Love, used many times. Also frequent: fun, lovely, wonderful, joy, innovation, community spirit, flourishing, mini-ecology, safe and happy, thrilled, accomplishment, enjoyment, gathering place, doesn’t cost much, helpful, welcoming, healthy food, responsive, “If it ain’t broke don’t fix it,” participatory, creative, treasure, unique, vibrant, public-community partnership, long-term relationships, community engagement, responsible, rich resource, civility, highlight, heartening, existing working relationships, community-driven, community-built, inspiring, empowering, connection, community based activism, citizen participation, grass roots, community that evolved, utilizing limited resources, community hub, locus of neighbourliness, cheerfulness, highly participatory community, meaningful connections, creative, collective thinking, great economic value.

A very friendly list.

The Money Story

Cash-handling: On Friday October 21, the third “transition” meeting was held at Wallace Rink House. Councillor Ana Bailao was there, as well as Recreation manager Kelvin Seow, Recreation supervisors Wendy Jang and Peter Lewis, five Dufferin Grove program staff , and me (Jutta Mason) for CELOS. This is an attempt to transfer cash handling (for food and skate loans at Wallace and Campbell rinks) from CELOS to city staff (good), adapting the city’s cash-handling protocols (tricky) so that they don’t make the food and skate programs impossible. The meeting lasted over three hours and was pretty frustrating. The outcome was promising, though – it looks like management will allow staff to begin the skating season with the same staffing setup as last season, and then the city’s cash-handling methods can be tested in real life instead of just discussed hypothetically at meetings. It’s surprising how complicated grocery shopping can be if cash is not allowed and food is regarded as “inventory,” which must be guarded. Mistrust is usually expensive, when financial arrangements are based on mistrust. So the question is: can the Ward 18 program staff work together with rink users and management to devise a cash-handling method that’s based on pay-what-you-can donations, food-as-hospitality, and skates-as-community-resource? Can mistrust be replaced by transparent accounting, posted on the web every week and open to all to see? Can the auditor be persuaded that the city’s current cash-handling methods are not the only ones possible?

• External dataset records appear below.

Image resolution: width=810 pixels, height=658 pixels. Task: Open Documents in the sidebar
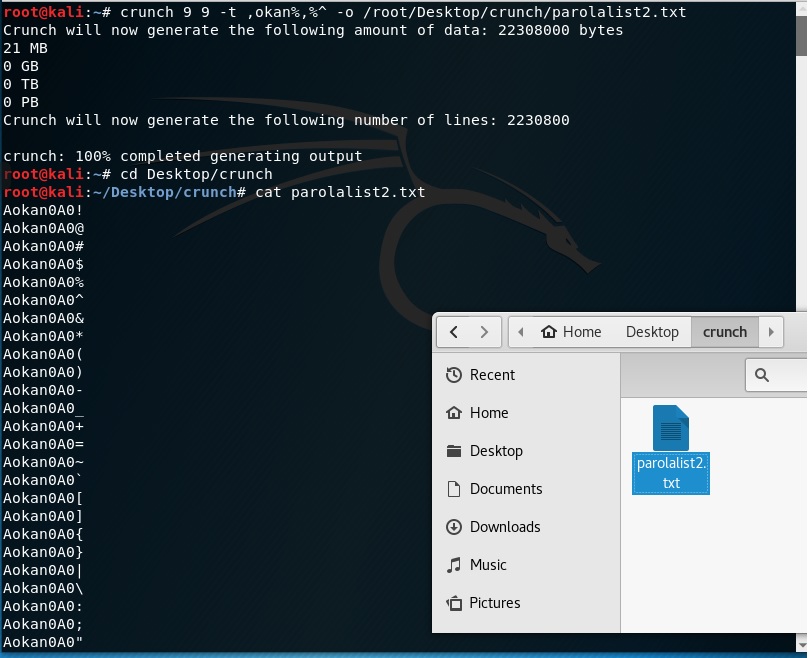pyautogui.click(x=505, y=489)
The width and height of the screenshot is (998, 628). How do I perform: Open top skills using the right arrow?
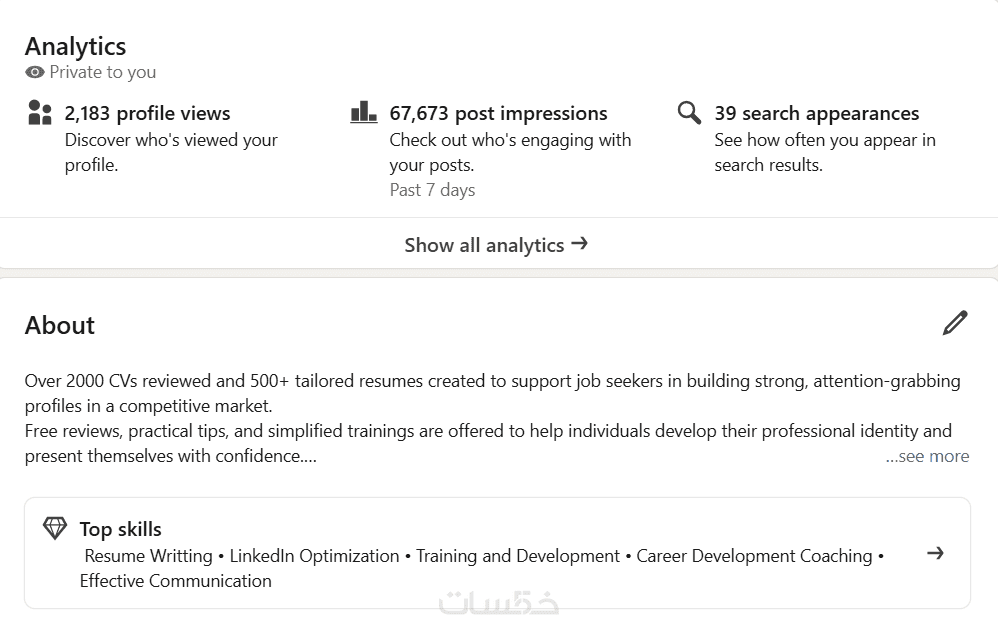(x=935, y=553)
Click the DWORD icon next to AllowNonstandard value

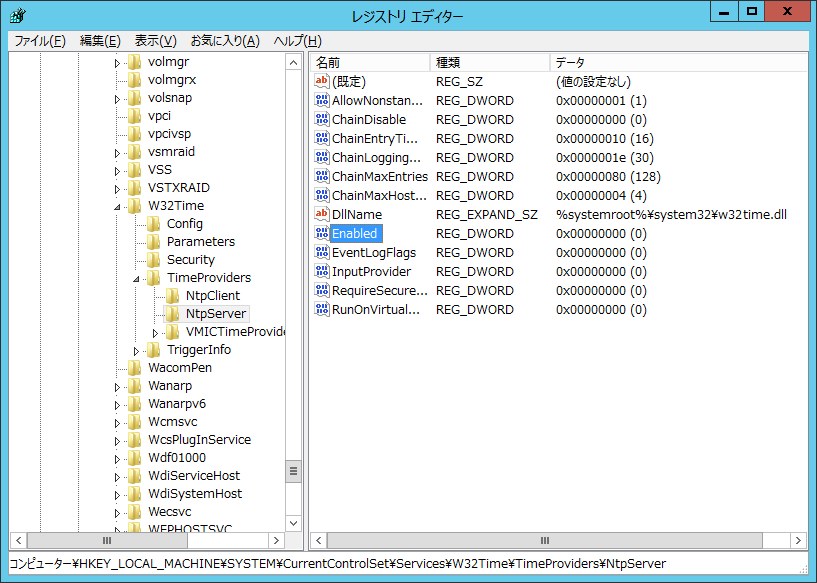coord(322,101)
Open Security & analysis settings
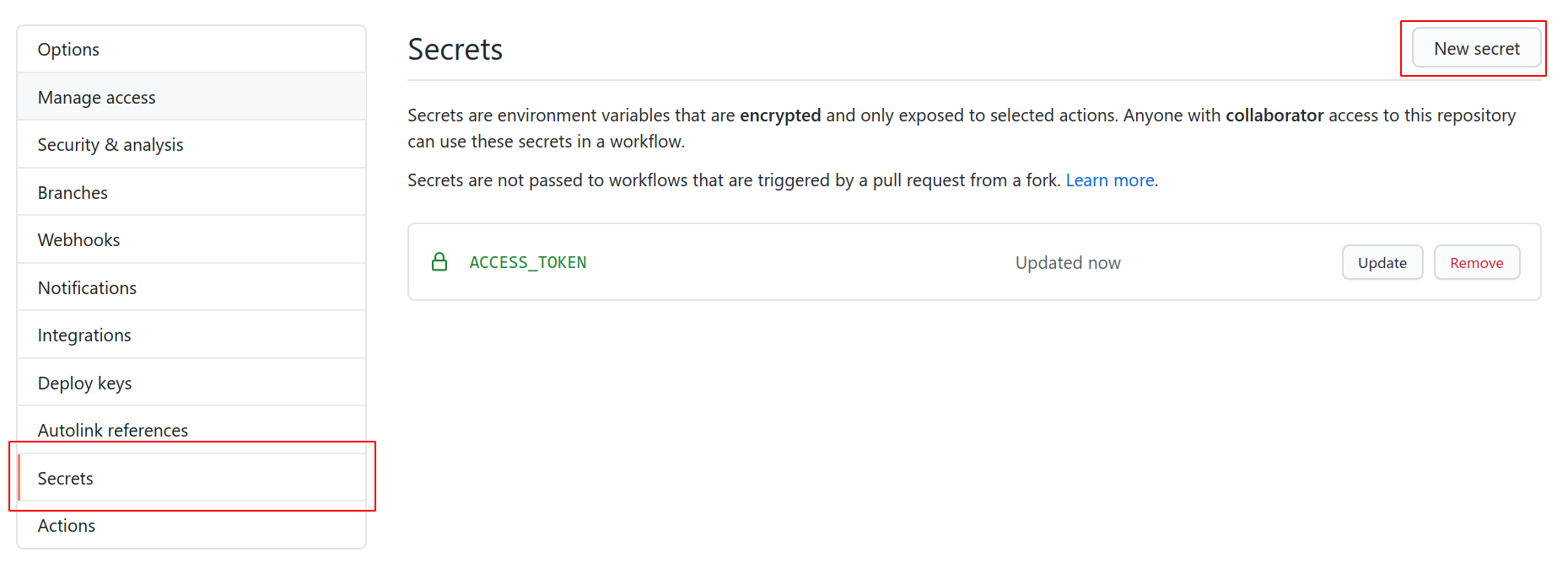 pos(110,145)
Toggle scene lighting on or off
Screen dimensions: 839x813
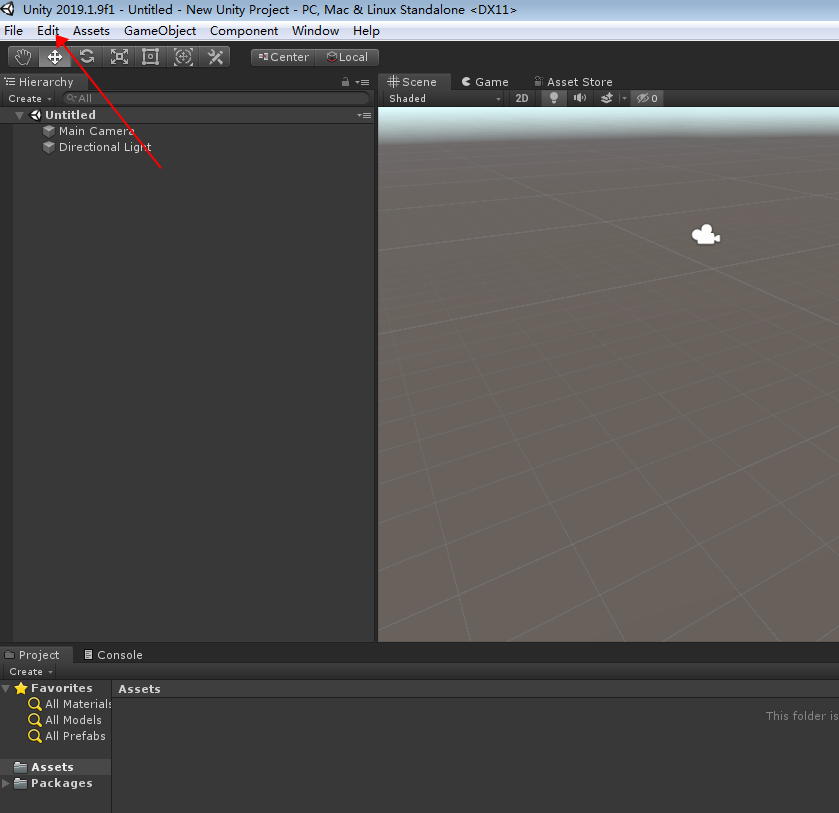pyautogui.click(x=553, y=98)
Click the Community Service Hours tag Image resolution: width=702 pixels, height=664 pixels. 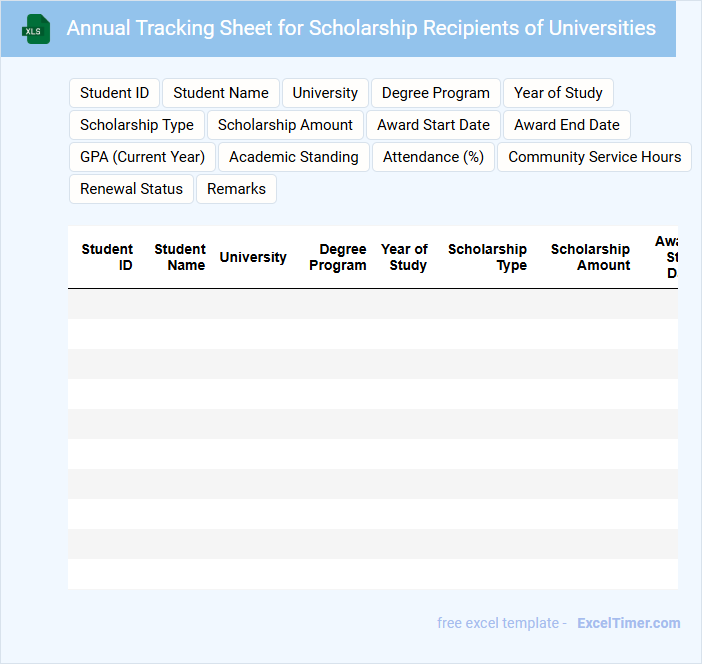[594, 157]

In the last chapter I mentioned that CUPE Local 416 has retained a firm of forensic accountants, Rosen & Associates, to help untangle the city’s finances in ways that were beyond the capacities of KPMG. On the Rosen Associates website, there’s an interesting introduction:
Contrary to popular belief, accounting standards leave much room for discretion. The sheer amount of litigation involving accounting and financial reporting is testament to the degree to which accounting can be manipulated and abused in the wrong hands. Our firm was founded on the premise that accounting choices exist, and can influence decision-making. Hence, we don’t just ask what accounting treatment was applied. We ask, “why?”
www.rosen-associates.com/about.shtml

So the project for the winter is finding the right way of doing small, local, community-based accounting. It’s going to be really interesting, and all ideas are welcome.

Fall Story (2011) is published by the Centre for Local Research into Public Space (CELOS), www.celos.ca.